「特攻隊員」はもはや「新選組」のようなものでは?ー時代劇と化す戦争コンテンツ あの花・ゲ謎・ゴジマイ・君どう・直木賞
映画『あの花が咲く丘で、君とまた出会えたら。』が31億円超えの大ヒットだという。
原作はtiktokで売れた小説で、女子高生がタイムトリップして特攻隊員と恋するという物語である。
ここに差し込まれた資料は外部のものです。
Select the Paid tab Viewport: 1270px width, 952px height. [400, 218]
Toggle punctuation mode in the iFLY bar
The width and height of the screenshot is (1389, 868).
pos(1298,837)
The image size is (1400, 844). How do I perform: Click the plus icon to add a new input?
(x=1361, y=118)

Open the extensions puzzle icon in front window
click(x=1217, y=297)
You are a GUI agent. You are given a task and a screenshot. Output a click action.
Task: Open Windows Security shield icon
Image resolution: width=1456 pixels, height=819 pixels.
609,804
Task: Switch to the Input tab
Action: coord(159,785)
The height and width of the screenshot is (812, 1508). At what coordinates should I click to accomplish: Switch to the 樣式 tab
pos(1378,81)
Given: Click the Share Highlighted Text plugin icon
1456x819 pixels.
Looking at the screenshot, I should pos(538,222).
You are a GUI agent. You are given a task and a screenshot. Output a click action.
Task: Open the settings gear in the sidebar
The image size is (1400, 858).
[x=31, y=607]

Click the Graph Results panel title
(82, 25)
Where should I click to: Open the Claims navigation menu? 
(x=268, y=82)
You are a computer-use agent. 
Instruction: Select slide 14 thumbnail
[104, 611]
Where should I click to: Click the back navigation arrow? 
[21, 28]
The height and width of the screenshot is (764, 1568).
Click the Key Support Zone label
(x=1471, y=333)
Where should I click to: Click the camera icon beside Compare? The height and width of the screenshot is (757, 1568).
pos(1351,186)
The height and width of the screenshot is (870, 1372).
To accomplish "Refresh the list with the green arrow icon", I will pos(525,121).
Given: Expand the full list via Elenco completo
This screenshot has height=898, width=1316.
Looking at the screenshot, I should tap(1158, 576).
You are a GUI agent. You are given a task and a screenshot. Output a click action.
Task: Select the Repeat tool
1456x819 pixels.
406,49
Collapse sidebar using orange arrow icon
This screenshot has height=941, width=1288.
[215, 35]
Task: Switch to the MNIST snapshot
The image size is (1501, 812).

ちなみに筆者の妹(六歳下)も見に行って「超泣けた」と言っていた。
普通に考えると、若い世代を中心に、戦時中舞台に戦争をテーマにした物語がここまでヒットしたことに驚いてしまう。
が、考えてみると、私は毎年、芥川賞直木賞候補作品を全部読んで受賞作を予想するという遊びを友人としているのだが、そこでも気になったのが、戦争をテーマにした作品の多さだった。
というのも「日本最高のエンタメ小説を決める場」である2023年下半期直木賞候補作6作品のうち、『八月の御所グラウンド』『なれのはて』『襷がけの二人』と3作品が、戦争を主題に据えていたり、戦時中を舞台にしていたりするのだ。
さらに2023年にヒットした映画『君たちはどう生きるか』『ゴジラ-1.0』『鬼太郎誕生 ゲゲゲの謎』もまた、戦争をテーマにした作品たちだった。
なぜなのか? なぜ今、こんなに戦争がフィクションの主題として流行しているのか?
その答えは、「戦後」は、すでに時代小説と化しているのではないだろうか。
つまり特攻隊員とは、若い世代にとって新選組のようなものなのではないか。